Carson Valley Days transforms reputation
June 15, 2003
Nationally-known competitive skateboarders, four-by-four wheeling exhibitions, popular bands and beer-tasting vans were all brought Saturday to the revamped Carson Valley Days celebration.
A weekend that once consisted of a small parade, a craft fair and food now is expected to attract more than 20,000 people, said Ben Pridhim, president of the 20/30 Club that coordinates the event.
“The event has been put on in the same way for so long,” said Jeremy Davidson, event coordinator for the 20/30 Club. “We added new stuff. It keeps getting bigger and bigger and as the valley grows, we will just keep adding events.”

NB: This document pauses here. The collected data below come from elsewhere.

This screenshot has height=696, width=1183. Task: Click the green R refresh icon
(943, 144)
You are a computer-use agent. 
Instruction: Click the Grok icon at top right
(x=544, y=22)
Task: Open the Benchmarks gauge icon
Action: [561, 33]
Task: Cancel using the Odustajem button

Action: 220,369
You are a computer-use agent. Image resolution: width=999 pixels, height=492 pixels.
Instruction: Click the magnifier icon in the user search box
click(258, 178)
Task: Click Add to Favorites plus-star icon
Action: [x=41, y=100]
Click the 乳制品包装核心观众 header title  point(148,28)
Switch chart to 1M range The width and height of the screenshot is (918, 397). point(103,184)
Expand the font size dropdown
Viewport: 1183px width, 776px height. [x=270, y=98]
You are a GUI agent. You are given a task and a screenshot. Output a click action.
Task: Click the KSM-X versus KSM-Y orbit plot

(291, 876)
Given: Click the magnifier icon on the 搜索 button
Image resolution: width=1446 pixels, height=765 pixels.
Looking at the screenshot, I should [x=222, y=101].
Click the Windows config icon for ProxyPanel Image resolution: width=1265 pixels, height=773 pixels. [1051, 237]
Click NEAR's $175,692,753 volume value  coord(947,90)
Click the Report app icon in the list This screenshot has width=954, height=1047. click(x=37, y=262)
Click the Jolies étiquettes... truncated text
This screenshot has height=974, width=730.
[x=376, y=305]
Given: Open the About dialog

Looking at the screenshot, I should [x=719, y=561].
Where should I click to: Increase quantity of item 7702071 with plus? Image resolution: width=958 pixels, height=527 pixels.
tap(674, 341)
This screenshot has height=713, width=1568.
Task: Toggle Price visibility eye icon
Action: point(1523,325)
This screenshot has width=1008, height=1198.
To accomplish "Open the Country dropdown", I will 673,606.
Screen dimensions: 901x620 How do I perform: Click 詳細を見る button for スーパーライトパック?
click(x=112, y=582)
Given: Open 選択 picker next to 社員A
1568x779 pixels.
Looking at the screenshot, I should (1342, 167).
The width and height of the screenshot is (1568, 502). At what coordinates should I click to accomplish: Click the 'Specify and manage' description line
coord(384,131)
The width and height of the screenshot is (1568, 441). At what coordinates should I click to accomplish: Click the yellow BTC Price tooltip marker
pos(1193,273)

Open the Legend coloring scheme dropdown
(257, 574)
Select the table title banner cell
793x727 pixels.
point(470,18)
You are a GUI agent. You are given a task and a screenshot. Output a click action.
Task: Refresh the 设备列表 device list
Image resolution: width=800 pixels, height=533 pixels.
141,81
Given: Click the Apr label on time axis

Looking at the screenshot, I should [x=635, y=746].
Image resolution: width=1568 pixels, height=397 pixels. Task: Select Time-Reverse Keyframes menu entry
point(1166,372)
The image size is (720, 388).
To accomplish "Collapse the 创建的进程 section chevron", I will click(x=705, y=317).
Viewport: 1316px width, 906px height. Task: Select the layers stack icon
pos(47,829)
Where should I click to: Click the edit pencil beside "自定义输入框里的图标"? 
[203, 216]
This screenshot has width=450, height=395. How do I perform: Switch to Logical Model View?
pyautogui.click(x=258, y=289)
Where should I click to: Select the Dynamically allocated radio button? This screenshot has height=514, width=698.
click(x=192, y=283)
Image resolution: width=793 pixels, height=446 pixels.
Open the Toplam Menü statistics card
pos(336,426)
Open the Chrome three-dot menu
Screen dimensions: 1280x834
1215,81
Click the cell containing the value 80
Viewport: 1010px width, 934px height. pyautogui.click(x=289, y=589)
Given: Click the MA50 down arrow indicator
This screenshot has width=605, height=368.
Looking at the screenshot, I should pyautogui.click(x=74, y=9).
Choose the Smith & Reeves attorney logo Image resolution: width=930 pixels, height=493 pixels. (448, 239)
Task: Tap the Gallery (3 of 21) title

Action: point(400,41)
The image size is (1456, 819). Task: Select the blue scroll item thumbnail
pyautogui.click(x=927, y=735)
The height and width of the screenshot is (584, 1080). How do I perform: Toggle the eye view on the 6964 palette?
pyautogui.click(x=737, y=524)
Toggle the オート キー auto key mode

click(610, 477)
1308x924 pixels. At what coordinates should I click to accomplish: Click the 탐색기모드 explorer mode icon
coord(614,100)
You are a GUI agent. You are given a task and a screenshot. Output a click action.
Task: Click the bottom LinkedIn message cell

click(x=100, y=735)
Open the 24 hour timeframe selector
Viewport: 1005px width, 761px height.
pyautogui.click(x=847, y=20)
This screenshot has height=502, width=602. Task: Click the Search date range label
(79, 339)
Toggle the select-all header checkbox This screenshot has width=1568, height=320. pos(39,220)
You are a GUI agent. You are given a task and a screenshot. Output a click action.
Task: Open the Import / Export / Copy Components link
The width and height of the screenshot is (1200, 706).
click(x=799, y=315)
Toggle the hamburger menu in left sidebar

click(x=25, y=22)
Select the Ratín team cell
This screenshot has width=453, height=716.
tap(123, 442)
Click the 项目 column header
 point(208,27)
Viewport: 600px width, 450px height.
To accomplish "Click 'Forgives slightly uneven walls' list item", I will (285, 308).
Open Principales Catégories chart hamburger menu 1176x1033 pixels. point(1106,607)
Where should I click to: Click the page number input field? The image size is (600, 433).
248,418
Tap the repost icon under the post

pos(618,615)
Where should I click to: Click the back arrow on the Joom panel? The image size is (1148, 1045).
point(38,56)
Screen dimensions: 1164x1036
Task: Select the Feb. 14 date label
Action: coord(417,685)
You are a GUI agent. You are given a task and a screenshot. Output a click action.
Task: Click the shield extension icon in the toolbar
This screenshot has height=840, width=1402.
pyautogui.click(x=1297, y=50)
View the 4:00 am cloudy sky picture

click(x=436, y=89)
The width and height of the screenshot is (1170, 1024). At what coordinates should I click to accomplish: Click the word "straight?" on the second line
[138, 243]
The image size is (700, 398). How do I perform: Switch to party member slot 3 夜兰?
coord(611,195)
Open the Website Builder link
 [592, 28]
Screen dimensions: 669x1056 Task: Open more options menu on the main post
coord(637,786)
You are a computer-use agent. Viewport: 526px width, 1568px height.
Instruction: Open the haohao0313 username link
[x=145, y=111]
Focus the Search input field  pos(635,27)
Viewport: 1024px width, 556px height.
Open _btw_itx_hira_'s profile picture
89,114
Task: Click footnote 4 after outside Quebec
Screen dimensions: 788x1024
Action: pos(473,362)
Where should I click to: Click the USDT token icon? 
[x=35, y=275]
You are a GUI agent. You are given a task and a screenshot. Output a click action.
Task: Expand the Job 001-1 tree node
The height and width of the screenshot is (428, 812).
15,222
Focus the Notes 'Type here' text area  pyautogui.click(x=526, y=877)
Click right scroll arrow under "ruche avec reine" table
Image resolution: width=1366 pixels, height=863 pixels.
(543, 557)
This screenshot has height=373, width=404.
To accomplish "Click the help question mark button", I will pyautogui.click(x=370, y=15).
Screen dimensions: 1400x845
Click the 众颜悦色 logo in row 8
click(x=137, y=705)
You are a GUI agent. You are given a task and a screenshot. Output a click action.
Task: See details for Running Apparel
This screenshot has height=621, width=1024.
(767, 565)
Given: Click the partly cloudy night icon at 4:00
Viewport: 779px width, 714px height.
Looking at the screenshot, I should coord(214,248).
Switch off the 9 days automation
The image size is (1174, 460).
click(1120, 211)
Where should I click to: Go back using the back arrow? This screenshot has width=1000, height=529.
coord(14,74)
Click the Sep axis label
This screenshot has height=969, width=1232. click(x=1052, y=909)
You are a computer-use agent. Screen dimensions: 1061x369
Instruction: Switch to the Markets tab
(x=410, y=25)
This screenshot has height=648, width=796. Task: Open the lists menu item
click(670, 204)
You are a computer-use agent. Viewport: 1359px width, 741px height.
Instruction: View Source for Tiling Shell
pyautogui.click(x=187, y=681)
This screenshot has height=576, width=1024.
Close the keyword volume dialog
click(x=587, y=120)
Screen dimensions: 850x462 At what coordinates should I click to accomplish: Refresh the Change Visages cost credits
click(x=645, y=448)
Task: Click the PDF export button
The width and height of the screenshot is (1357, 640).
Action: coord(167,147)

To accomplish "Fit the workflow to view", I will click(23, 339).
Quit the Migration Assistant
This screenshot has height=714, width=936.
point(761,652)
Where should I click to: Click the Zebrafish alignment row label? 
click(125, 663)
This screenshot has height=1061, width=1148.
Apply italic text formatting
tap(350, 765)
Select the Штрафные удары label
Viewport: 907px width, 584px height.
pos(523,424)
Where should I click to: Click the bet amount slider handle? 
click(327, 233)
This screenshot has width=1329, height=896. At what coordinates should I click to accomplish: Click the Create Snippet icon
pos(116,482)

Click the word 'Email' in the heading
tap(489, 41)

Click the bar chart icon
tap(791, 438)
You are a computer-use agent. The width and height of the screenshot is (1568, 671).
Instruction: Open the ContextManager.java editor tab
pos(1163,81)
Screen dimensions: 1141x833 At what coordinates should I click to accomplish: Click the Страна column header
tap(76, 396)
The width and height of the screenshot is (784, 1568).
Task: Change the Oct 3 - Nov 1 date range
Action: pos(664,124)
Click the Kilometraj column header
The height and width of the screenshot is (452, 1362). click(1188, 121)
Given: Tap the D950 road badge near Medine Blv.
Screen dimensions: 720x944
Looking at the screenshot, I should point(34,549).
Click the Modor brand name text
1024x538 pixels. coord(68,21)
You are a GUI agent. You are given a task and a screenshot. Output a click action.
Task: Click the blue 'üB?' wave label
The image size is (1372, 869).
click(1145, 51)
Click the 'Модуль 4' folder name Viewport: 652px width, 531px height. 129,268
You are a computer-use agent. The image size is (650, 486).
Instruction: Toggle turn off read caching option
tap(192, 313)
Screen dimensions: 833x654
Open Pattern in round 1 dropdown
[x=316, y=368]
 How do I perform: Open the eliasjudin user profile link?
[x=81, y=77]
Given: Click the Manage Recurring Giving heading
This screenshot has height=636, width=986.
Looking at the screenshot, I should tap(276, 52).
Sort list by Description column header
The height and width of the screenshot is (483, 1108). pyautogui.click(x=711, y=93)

Spectators gathered all day to watch Andrew Reynolds, one of the country’s top skateboarders, perform with about 15 other professional skaters in the Emerica Baker Skateboards West Coast Tour. It was presented by Carson City’s Out of Bounds Board Shop.
Large boulders were hauled to an empty lot near Lampe Park, creating a rock obstacle for a four-wheeling show. Live music from the Chantays, a surf-music band, and the McHayes, a country western duo, filled the park. Bud World, provided by the Budweiser company, allowed people to watch a movie on the history of the company, meet a brewmaster and participate in a beer-tasting session.
“The event never even had live music before,” Davidson said. “We have made a lot of changes.”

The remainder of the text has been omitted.